地方自治法に詳しいある国立大学法人の教授は、専決処分の連発は「法が想定していない事態だ」と指摘する。市長側が主張する「正義」については、「市議も市民から選ばれている。『議会が言うことを聞かないから』はまったく正当化の理由にならない」と退けた。
打開策については、市長のリコールを含めた「住民自身による判断」で決めるしかない、という。その上で、今回のケースは「極めて特殊だ」として、この件が契機となり、地方分権に逆行する形で国による地方関与を強める動きが出ないよう、警戒する必要がある、とも述べた。

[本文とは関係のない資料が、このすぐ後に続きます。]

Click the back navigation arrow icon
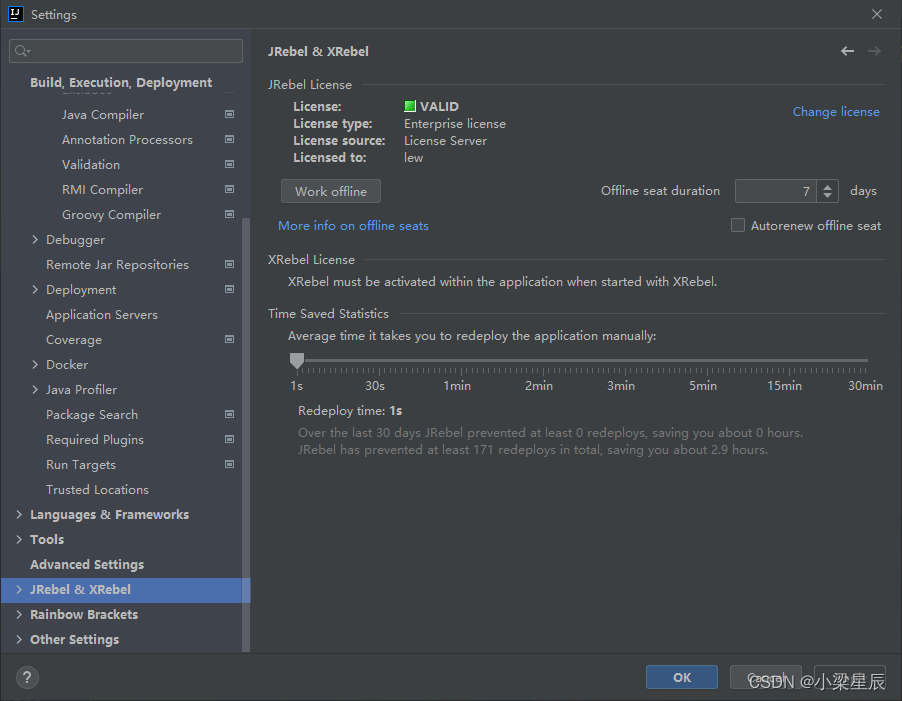Screen dimensions: 902x701 [847, 51]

また、鹿児島県霧島市の志學館大学の長谷川史明教授(憲法学)は、「教科書通りの民主主義だけでは限界があることを示した事例といえる」。とはいえ「民主主義が揺らぐ、などと大袈裟に騒ぐ話だとも思わない」とし、第3者を介して市長側と議会側が話し合いを始める土壌作りに知恵を使うべきだと提言した。あくまで特殊で一時的な現象というわけだ。
<メモ:阿久根市の最近の市長選と市議選の流れ>
09年2月、市議会が竹原市長の不信任案を可決したため、市長が議会を解散した。出直し市議選を経て議会が再度不信任を決議したため市長は失職した。09年5月の出直し市長選で竹原市長が再選された。10年6月末、住民団体が竹原市長のリコール運動の準備を始め、8月からの署名集めを目指している。